- Born: Ernest Henry Charles Julius Wunderlich 16 May 1859 Islington, London, England
- Died: 11 April 1945 (aged 85) Bondi Junction, Sydney, Australia
- Education: École Polytechnique, Lausanne
- Occupations: Industrialist; arts patron; author;
- Board member of: Wunderlich Limited (1892–1945)
- Spouse: Fanny Amalia Hoesch ​ ​(m. 1885⁠–⁠1942)​
- Children: 1 son

= Ernest Julius Wunderlich =

Australian arts patron (1859–1945)

Ernest Julius Wunderlich (16 May 1859 – 11 April 1945) was an Australian industrialist, arts patron, and author.

== Early years ==
Born in Islington, London, England on 16 May 1859, together with his brothers, Frederick Otto (b. 1861) and Alfred (b. 1865), he was educated in London and Germany. Ernest commenced studying architecture and technical drawing, aged 16 years, at the École Polytechnique, in Lausanne and, after an engineering apprenticeship, became an articled clerk and travelling salesman. He travelled to South Africa selling pianos, and returned to London in 1884, and married the following year.

== Business in Australia ==
Wunderlich and his new wife arrived in Sydney in 1885. He worked as a manufacturers' agent, advertising for a time as a wine and spirit merchant. He imported stamped zinc mansard windows for a Sydney builder, before importing German stamped metal ceilings, the earliest of which were installed in the Sydney Town Hall and in the piano showrooms of Octavius Beale and William Paling.

Joined by his brother Alfred in 1887, Ernest took out his first patent for 'an improved ceiling' in April 1888. They sold their patents in December 1889 to W. H. Rocke & Co. of Melbourne who had established a ceiling factory in ; Ernest became manager in Melbourne and Alfred in Sydney.
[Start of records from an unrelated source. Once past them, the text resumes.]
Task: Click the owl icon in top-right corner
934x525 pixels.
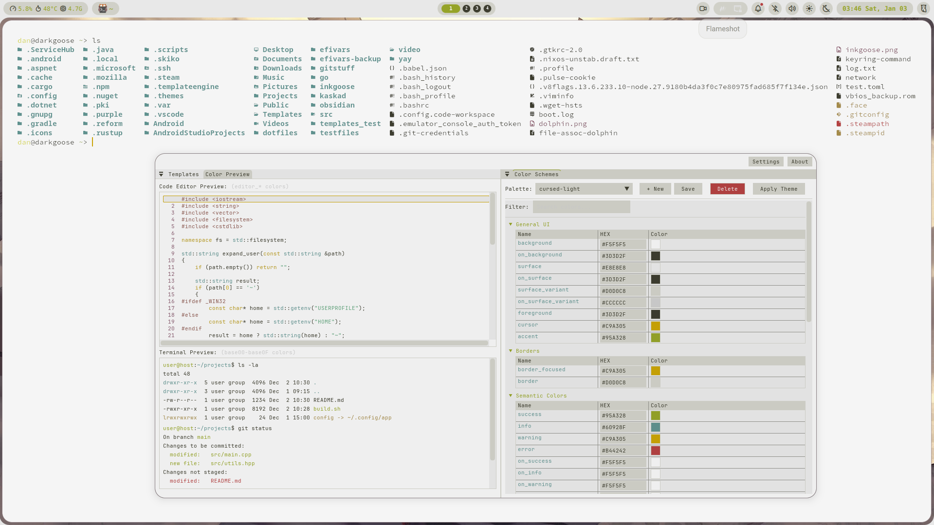Action: pos(923,8)
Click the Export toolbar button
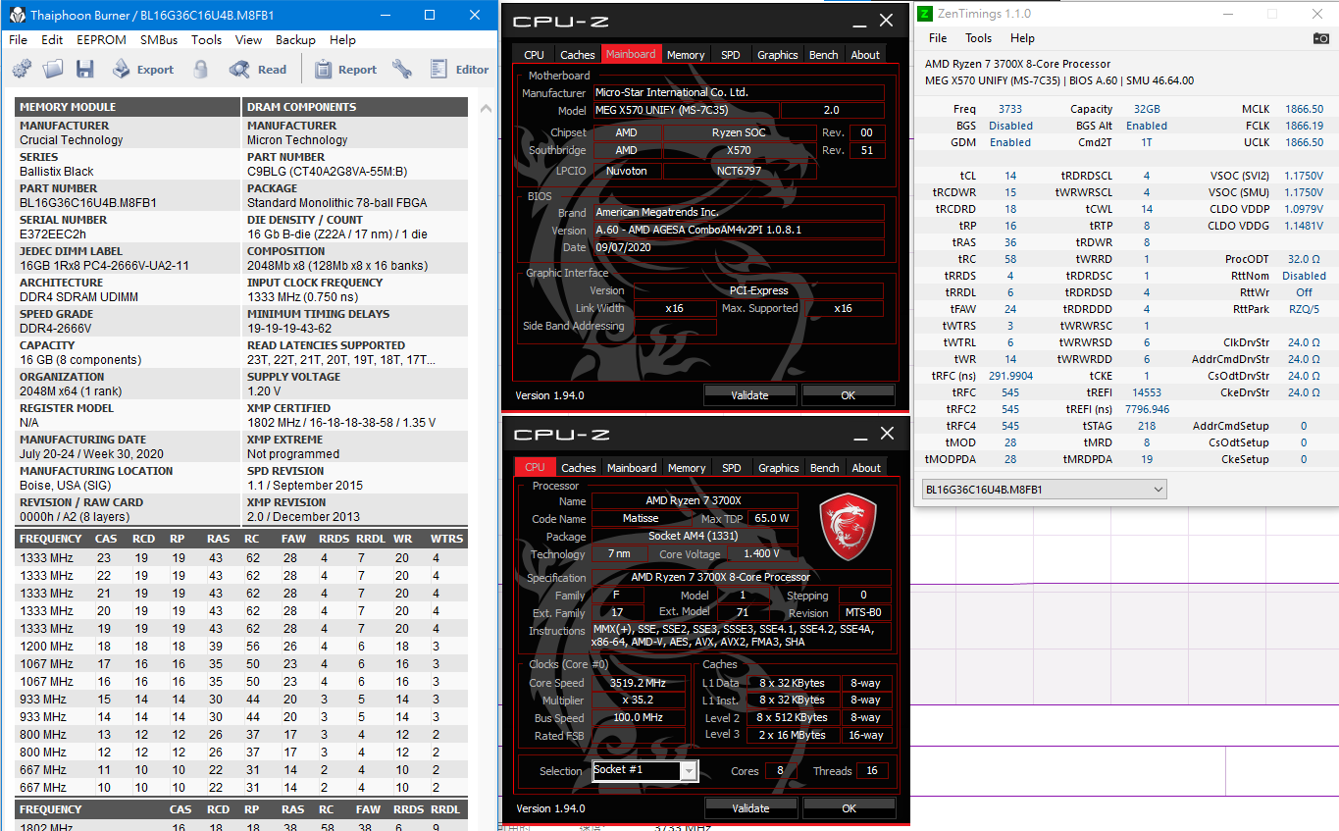Image resolution: width=1339 pixels, height=831 pixels. click(143, 70)
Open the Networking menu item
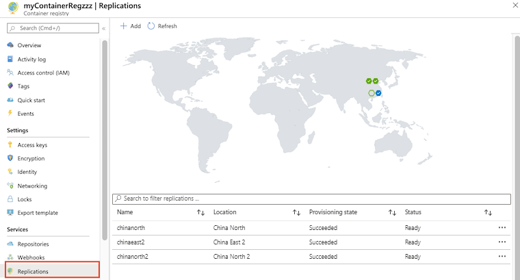This screenshot has width=520, height=280. 32,186
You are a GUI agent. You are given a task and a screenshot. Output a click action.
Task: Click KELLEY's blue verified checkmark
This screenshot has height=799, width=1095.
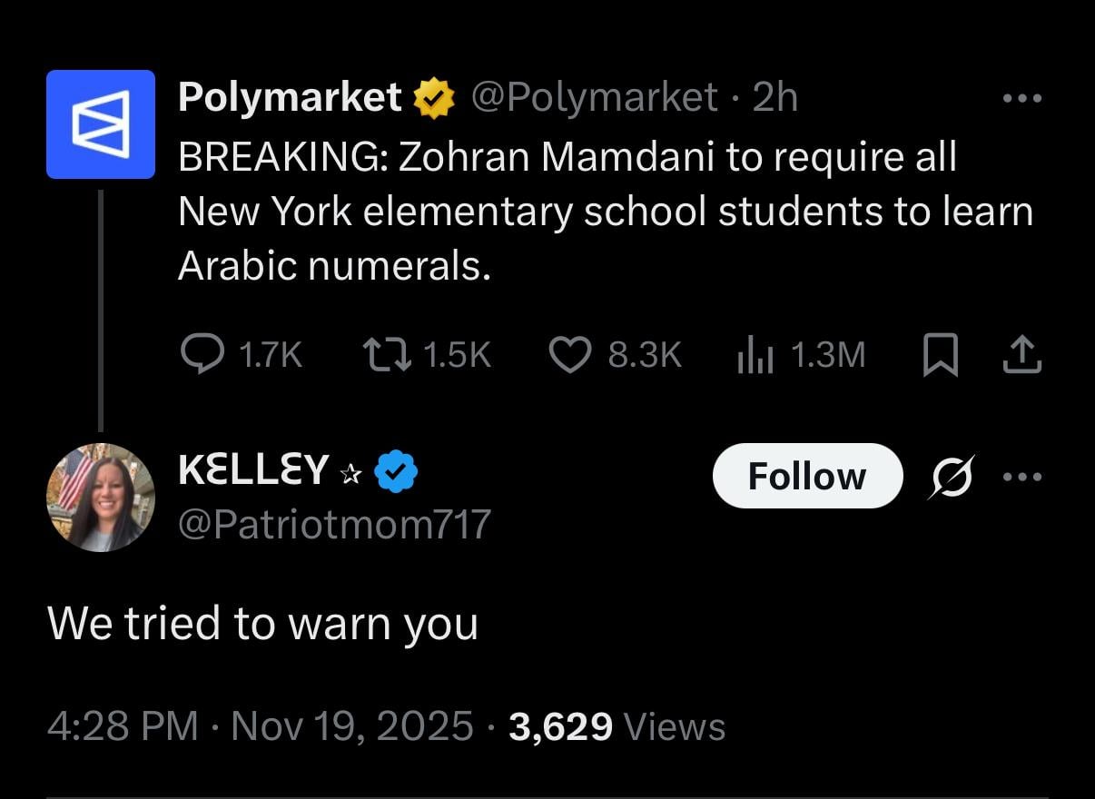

Late in 1892 the Sydney branch became insolvent: the brothers redeemed their patents, raised A£10,000 and formed the Wunderlich Patent Ceiling and Roofing Company Limited (later incorporated as Wunderlich Limited), which specialised in Wunderlich decorative metal panels.

By 1897 Wunderlich Limited also advertised as sole agent for imported Marseilles tiles; that became prevalent through Australia in the mid-20th century as red roof tiles. Ernest Wunderlich served as chairman of Wunderlich Limited until 1945, with his two brothers involved in operating various parts of the business that expanded to manufacture and distribute textured bricks, garden effects, asbestos and fibrous plaster boards and pipes.

== Later life and legacy ==
Wunderlich travelled extensively. He died in Bondi Junction, Sydney, on 11 April 1945.

Wunderlich was a passionate patron of the arts. He helped to establish the Sydney Conservatorium of Music, was a trustee of the Australian Museum, a fellow of the Royal Society, and he commissioned Alfred Hill to compose his String Quartet No. 2.

He published an autobiography, All My Yesterdays—A Mosiac of Music and Manufacturing in 1945.